START Supplied records
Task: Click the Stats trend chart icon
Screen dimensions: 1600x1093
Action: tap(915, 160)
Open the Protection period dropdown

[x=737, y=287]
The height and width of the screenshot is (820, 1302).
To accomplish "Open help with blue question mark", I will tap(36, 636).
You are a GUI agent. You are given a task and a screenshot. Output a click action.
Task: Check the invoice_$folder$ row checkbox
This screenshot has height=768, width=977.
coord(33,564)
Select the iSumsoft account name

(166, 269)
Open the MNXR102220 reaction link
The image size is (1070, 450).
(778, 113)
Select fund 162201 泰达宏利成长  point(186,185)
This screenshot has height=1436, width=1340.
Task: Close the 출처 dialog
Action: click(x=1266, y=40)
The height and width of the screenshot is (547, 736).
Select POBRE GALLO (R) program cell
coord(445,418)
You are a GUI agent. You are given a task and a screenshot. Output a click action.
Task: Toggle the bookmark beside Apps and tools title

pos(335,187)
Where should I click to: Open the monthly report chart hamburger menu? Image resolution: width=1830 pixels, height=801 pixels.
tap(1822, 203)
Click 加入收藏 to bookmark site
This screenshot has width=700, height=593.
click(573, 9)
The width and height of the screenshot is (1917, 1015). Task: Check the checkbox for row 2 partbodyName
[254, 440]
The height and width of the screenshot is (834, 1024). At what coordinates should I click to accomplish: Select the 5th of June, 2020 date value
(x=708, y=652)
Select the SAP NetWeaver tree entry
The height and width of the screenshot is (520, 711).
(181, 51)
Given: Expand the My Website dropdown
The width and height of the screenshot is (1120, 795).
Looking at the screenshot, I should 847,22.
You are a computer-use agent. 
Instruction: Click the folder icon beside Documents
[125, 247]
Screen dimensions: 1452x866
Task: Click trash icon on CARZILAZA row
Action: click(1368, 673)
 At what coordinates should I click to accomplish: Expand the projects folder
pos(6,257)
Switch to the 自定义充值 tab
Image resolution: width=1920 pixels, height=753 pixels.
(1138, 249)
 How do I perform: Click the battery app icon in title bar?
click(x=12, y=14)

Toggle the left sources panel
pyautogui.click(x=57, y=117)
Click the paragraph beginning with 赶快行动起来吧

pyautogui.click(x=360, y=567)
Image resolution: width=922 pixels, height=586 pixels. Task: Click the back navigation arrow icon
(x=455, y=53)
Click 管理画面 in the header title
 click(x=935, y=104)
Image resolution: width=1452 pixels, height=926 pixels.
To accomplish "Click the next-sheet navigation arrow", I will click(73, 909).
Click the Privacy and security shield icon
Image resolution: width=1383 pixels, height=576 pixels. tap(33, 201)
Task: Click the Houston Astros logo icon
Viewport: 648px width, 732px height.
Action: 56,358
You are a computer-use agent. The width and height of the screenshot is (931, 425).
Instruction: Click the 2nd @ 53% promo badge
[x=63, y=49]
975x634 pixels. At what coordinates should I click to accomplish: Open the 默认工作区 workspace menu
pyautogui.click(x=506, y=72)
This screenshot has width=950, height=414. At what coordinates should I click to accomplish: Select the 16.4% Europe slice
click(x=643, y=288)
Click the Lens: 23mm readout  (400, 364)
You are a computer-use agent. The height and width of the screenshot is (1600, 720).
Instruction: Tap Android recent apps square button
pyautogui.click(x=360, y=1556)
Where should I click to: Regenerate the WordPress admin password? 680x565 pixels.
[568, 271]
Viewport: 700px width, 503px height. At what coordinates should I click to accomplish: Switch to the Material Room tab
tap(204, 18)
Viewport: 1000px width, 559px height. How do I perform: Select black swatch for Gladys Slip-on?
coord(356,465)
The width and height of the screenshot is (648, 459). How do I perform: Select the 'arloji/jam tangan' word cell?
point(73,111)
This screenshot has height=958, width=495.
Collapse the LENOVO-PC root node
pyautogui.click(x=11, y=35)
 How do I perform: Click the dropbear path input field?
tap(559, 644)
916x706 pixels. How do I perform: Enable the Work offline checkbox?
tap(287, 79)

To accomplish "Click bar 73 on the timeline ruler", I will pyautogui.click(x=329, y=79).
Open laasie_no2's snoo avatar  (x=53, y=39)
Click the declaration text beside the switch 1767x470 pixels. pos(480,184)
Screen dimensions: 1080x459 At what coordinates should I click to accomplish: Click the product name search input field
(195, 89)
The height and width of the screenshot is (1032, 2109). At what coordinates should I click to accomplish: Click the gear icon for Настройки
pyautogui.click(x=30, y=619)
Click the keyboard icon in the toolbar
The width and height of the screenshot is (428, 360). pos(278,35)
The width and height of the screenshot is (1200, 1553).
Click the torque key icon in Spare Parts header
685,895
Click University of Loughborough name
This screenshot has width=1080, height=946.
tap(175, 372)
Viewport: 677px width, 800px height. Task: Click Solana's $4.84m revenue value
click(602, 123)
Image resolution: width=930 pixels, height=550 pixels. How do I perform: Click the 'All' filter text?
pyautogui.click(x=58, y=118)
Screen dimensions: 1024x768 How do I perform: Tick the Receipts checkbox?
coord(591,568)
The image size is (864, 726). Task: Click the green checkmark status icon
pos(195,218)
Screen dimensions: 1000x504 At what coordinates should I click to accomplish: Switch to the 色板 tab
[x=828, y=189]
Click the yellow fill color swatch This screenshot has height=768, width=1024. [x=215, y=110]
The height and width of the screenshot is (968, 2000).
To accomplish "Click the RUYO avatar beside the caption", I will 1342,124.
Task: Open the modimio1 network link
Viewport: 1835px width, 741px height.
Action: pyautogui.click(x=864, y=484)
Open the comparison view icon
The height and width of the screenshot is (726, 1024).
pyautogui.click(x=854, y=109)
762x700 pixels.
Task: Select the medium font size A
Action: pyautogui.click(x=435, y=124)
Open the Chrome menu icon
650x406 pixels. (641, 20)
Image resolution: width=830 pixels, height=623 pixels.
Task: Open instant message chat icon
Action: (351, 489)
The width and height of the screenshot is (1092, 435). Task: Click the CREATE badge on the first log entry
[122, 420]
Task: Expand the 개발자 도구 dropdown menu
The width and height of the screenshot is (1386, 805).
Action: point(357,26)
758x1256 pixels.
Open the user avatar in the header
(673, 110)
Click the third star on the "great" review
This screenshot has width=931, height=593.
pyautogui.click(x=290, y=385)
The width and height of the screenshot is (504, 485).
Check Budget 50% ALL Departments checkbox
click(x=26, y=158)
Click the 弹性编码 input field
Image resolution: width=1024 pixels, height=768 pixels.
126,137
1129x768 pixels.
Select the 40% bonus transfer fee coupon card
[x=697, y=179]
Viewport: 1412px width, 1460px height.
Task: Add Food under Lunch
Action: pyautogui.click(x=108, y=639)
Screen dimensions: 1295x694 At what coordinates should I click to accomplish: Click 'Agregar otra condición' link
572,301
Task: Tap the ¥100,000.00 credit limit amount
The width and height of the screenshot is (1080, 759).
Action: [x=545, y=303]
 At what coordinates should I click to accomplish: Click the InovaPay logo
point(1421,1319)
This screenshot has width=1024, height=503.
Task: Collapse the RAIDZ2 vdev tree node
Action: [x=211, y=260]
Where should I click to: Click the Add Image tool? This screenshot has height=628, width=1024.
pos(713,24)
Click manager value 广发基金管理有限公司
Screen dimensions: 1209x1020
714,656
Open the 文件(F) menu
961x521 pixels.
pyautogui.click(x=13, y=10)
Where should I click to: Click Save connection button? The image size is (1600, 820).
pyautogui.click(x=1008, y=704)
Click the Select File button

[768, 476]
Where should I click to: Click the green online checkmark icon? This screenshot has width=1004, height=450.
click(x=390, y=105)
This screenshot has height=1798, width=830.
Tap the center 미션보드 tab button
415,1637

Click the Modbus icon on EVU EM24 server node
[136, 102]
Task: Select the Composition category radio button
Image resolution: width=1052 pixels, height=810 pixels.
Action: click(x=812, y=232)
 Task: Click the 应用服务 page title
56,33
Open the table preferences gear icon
END Supplied records
What you have to do:
An exact copy of every record is needed, so retype them all.

Result of the task:
Task: Click the Stats trend chart icon
Screen dimensions: 1600x1093
Action: tap(915, 160)
Open the Protection period dropdown

[x=737, y=287]
The height and width of the screenshot is (820, 1302).
To accomplish "Open help with blue question mark", I will tap(36, 636).
You are a GUI agent. You are given a task and a screenshot. Output a click action.
Task: Check the invoice_$folder$ row checkbox
This screenshot has height=768, width=977.
coord(33,564)
Select the iSumsoft account name

(166, 269)
Open the MNXR102220 reaction link
The image size is (1070, 450).
(778, 113)
Select fund 162201 泰达宏利成长  point(186,185)
This screenshot has height=1436, width=1340.
Task: Close the 출처 dialog
Action: click(x=1266, y=40)
The height and width of the screenshot is (547, 736).
Select POBRE GALLO (R) program cell
coord(445,418)
You are a GUI agent. You are given a task and a screenshot. Output a click action.
Task: Toggle the bookmark beside Apps and tools title

pos(335,187)
Where should I click to: Open the monthly report chart hamburger menu? Image resolution: width=1830 pixels, height=801 pixels.
tap(1822, 203)
Click 加入收藏 to bookmark site
This screenshot has width=700, height=593.
click(573, 9)
The width and height of the screenshot is (1917, 1015). Task: Check the checkbox for row 2 partbodyName
[254, 440]
The height and width of the screenshot is (834, 1024). At what coordinates should I click to accomplish: Select the 5th of June, 2020 date value
(x=708, y=652)
Select the SAP NetWeaver tree entry
The height and width of the screenshot is (520, 711).
(181, 51)
Given: Expand the My Website dropdown
The width and height of the screenshot is (1120, 795).
Looking at the screenshot, I should 847,22.
You are a computer-use agent. 
Instruction: Click the folder icon beside Documents
[125, 247]
Screen dimensions: 1452x866
Task: Click trash icon on CARZILAZA row
Action: click(1368, 673)
 At what coordinates should I click to accomplish: Expand the projects folder
pos(6,257)
Switch to the 自定义充值 tab
Image resolution: width=1920 pixels, height=753 pixels.
(1138, 249)
 How do I perform: Click the battery app icon in title bar?
click(x=12, y=14)

Toggle the left sources panel
pyautogui.click(x=57, y=117)
Click the paragraph beginning with 赶快行动起来吧

pyautogui.click(x=360, y=567)
Image resolution: width=922 pixels, height=586 pixels. Task: Click the back navigation arrow icon
(x=455, y=53)
Click 管理画面 in the header title
 click(x=935, y=104)
Image resolution: width=1452 pixels, height=926 pixels.
To accomplish "Click the next-sheet navigation arrow", I will click(73, 909).
Click the Privacy and security shield icon
Image resolution: width=1383 pixels, height=576 pixels. tap(33, 201)
Task: Click the Houston Astros logo icon
Viewport: 648px width, 732px height.
Action: 56,358
You are a computer-use agent. The width and height of the screenshot is (931, 425).
Instruction: Click the 2nd @ 53% promo badge
[x=63, y=49]
975x634 pixels. At what coordinates should I click to accomplish: Open the 默认工作区 workspace menu
pyautogui.click(x=506, y=72)
This screenshot has width=950, height=414. At what coordinates should I click to accomplish: Select the 16.4% Europe slice
click(x=643, y=288)
Click the Lens: 23mm readout  (400, 364)
You are a computer-use agent. The height and width of the screenshot is (1600, 720).
Instruction: Tap Android recent apps square button
pyautogui.click(x=360, y=1556)
Where should I click to: Regenerate the WordPress admin password? 680x565 pixels.
[568, 271]
Viewport: 700px width, 503px height. At what coordinates should I click to accomplish: Switch to the Material Room tab
tap(204, 18)
Viewport: 1000px width, 559px height. How do I perform: Select black swatch for Gladys Slip-on?
coord(356,465)
The width and height of the screenshot is (648, 459). How do I perform: Select the 'arloji/jam tangan' word cell?
point(73,111)
This screenshot has height=958, width=495.
Collapse the LENOVO-PC root node
pyautogui.click(x=11, y=35)
 How do I perform: Click the dropbear path input field?
tap(559, 644)
916x706 pixels. How do I perform: Enable the Work offline checkbox?
tap(287, 79)

To accomplish "Click bar 73 on the timeline ruler", I will pyautogui.click(x=329, y=79).
Open laasie_no2's snoo avatar  (x=53, y=39)
Click the declaration text beside the switch 1767x470 pixels. pos(480,184)
Screen dimensions: 1080x459 At what coordinates should I click to accomplish: Click the product name search input field
(195, 89)
The height and width of the screenshot is (1032, 2109). At what coordinates should I click to accomplish: Click the gear icon for Настройки
pyautogui.click(x=30, y=619)
Click the keyboard icon in the toolbar
The width and height of the screenshot is (428, 360). pos(278,35)
The width and height of the screenshot is (1200, 1553).
Click the torque key icon in Spare Parts header
685,895
Click University of Loughborough name
This screenshot has width=1080, height=946.
tap(175, 372)
Viewport: 677px width, 800px height. Task: Click Solana's $4.84m revenue value
click(602, 123)
Image resolution: width=930 pixels, height=550 pixels. How do I perform: Click the 'All' filter text?
pyautogui.click(x=58, y=118)
Screen dimensions: 1024x768 How do I perform: Tick the Receipts checkbox?
coord(591,568)
The image size is (864, 726). Task: Click the green checkmark status icon
pos(195,218)
Screen dimensions: 1000x504 At what coordinates should I click to accomplish: Switch to the 色板 tab
[x=828, y=189]
Click the yellow fill color swatch This screenshot has height=768, width=1024. [x=215, y=110]
The height and width of the screenshot is (968, 2000).
To accomplish "Click the RUYO avatar beside the caption", I will 1342,124.
Task: Open the modimio1 network link
Viewport: 1835px width, 741px height.
Action: pyautogui.click(x=864, y=484)
Open the comparison view icon
The height and width of the screenshot is (726, 1024).
pyautogui.click(x=854, y=109)
762x700 pixels.
Task: Select the medium font size A
Action: pyautogui.click(x=435, y=124)
Open the Chrome menu icon
650x406 pixels. (641, 20)
Image resolution: width=830 pixels, height=623 pixels.
Task: Open instant message chat icon
Action: (351, 489)
The width and height of the screenshot is (1092, 435). Task: Click the CREATE badge on the first log entry
[122, 420]
Task: Expand the 개발자 도구 dropdown menu
The width and height of the screenshot is (1386, 805).
Action: point(357,26)
758x1256 pixels.
Open the user avatar in the header
(673, 110)
Click the third star on the "great" review
This screenshot has width=931, height=593.
pyautogui.click(x=290, y=385)
The width and height of the screenshot is (504, 485).
Check Budget 50% ALL Departments checkbox
click(x=26, y=158)
Click the 弹性编码 input field
Image resolution: width=1024 pixels, height=768 pixels.
126,137
1129x768 pixels.
Select the 40% bonus transfer fee coupon card
[x=697, y=179]
Viewport: 1412px width, 1460px height.
Task: Add Food under Lunch
Action: pyautogui.click(x=108, y=639)
Screen dimensions: 1295x694 At what coordinates should I click to accomplish: Click 'Agregar otra condición' link
572,301
Task: Tap the ¥100,000.00 credit limit amount
The width and height of the screenshot is (1080, 759).
Action: [x=545, y=303]
 At what coordinates should I click to accomplish: Click the InovaPay logo
point(1421,1319)
This screenshot has width=1024, height=503.
Task: Collapse the RAIDZ2 vdev tree node
Action: [x=211, y=260]
Where should I click to: Click the Add Image tool? This screenshot has height=628, width=1024.
pos(713,24)
Click manager value 广发基金管理有限公司
Screen dimensions: 1209x1020
714,656
Open the 文件(F) menu
961x521 pixels.
pyautogui.click(x=13, y=10)
Where should I click to: Click Save connection button? The image size is (1600, 820).
pyautogui.click(x=1008, y=704)
Click the Select File button

[768, 476]
Where should I click to: Click the green online checkmark icon? This screenshot has width=1004, height=450.
click(x=390, y=105)
This screenshot has height=1798, width=830.
Tap the center 미션보드 tab button
415,1637

Click the Modbus icon on EVU EM24 server node
[136, 102]
Task: Select the Composition category radio button
Image resolution: width=1052 pixels, height=810 pixels.
Action: click(x=812, y=232)
 Task: Click the 应用服务 page title
56,33
Open the table preferences gear icon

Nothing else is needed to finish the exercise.